DEP Secretary Stephanie Timmermeyer says an agency report shows there is a major spike in prospect mining permits and oil and gas permits in WV.

That's good for the state's economy.

Prospect permits for coal mining in West Virginia have nearly doubled since 2003, according to the state Department of Environmental Protection.

Timmermeyer said "When you look toward the rest of the report, to the air quality indicators and the water quality indicators, you hope that you don't see an increase in impairment just because there's been an increase in these activities."

The DEP granted 96 prospect coal permits in 2003, 124 in 2004 and 170 in 205.

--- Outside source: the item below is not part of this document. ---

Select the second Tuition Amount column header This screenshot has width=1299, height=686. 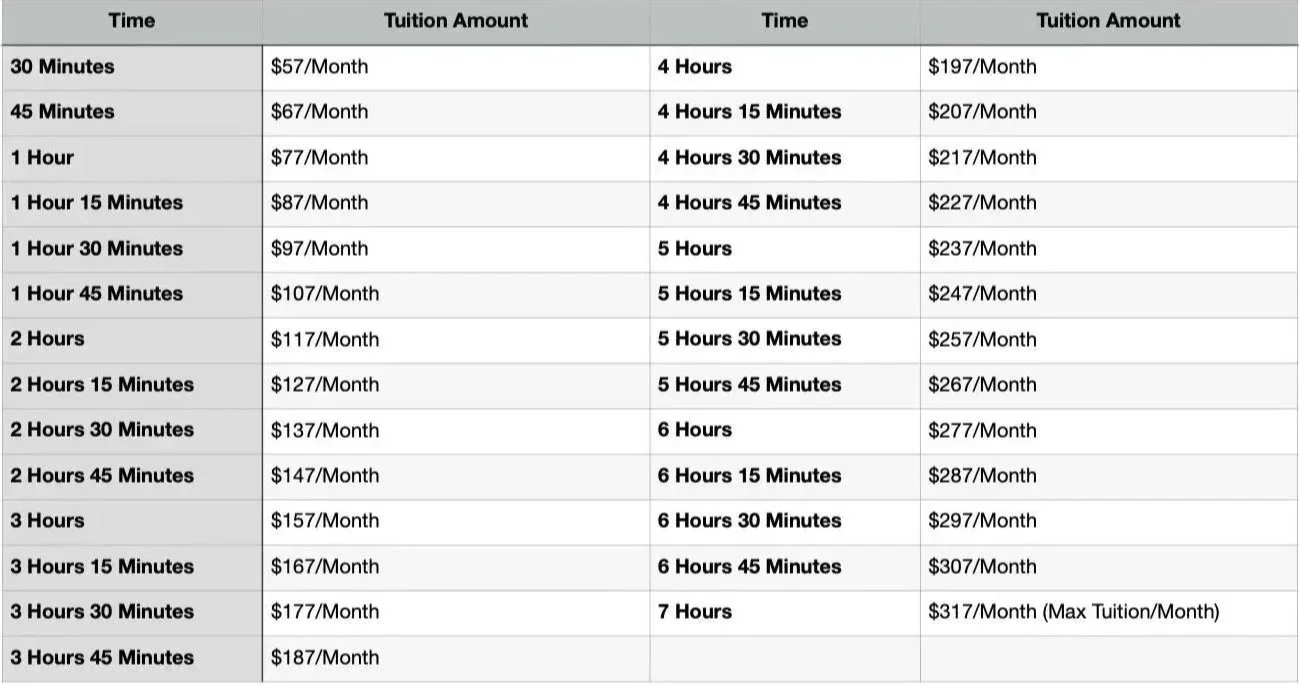[1108, 21]
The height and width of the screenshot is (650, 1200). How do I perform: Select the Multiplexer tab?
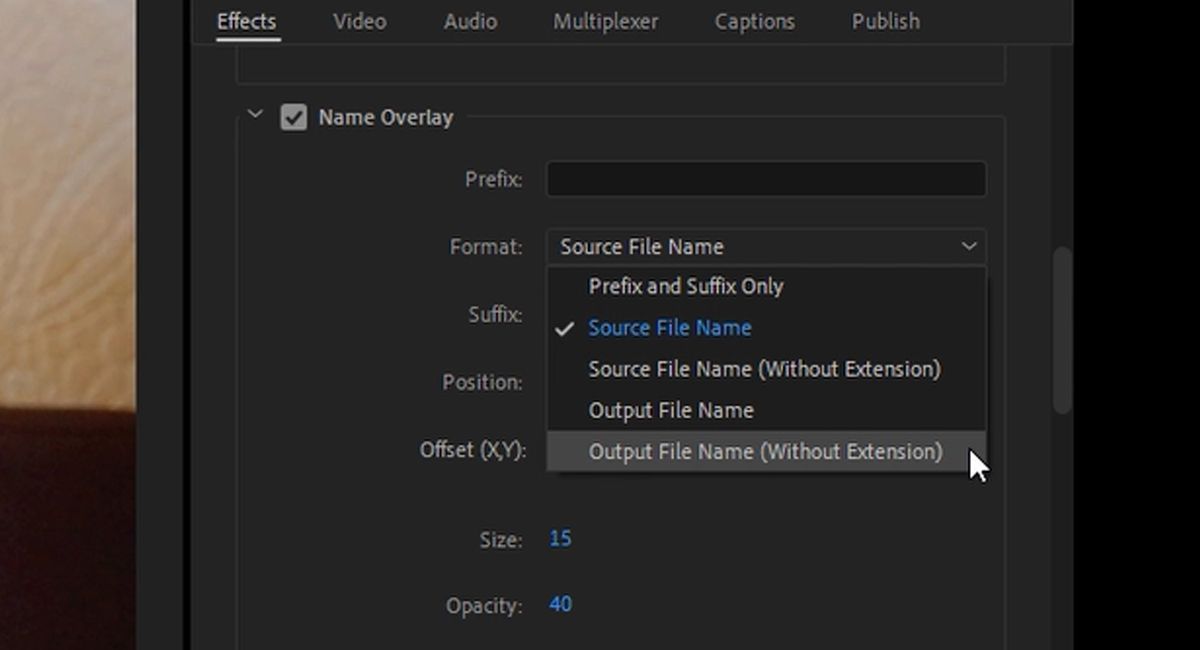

Air pollution particulate levels remain at or above national air quality standards in 12 of the 16 communities where they were measured, including Martinsburg, Follansbee and South Charleston.

A study found that West Virginia released 103 million metric tons of carbon dioxide in 2001, a 115 percent increase from 1960, when it produced 48 million metric tons.

"The Carbon Boom" report found that the state's emissions from coal jumped 85 percent during that time, while oil emissions rose 14 percent.

West Virginia ranked seventh in the country for coal emissions, and 20th for overall carbon dioxide emissions.

Coal accounted for 78 percent of the state's greenhouse gas production.

The DEP report also found that just over half of West Virginia's 32,278 miles of streams are deemed in good condition, based on their ability to sustain aquatic life.

About 20 percent are considered highly impaired.

Mountaintop removal, which has filled nearly 1000 miles of WV streams, was not directly evaluated.

West Virginia still faces more than $1 billion worth of abandoned mines to reclaim, while more than 1,200 tank leaks remain on the to-do list.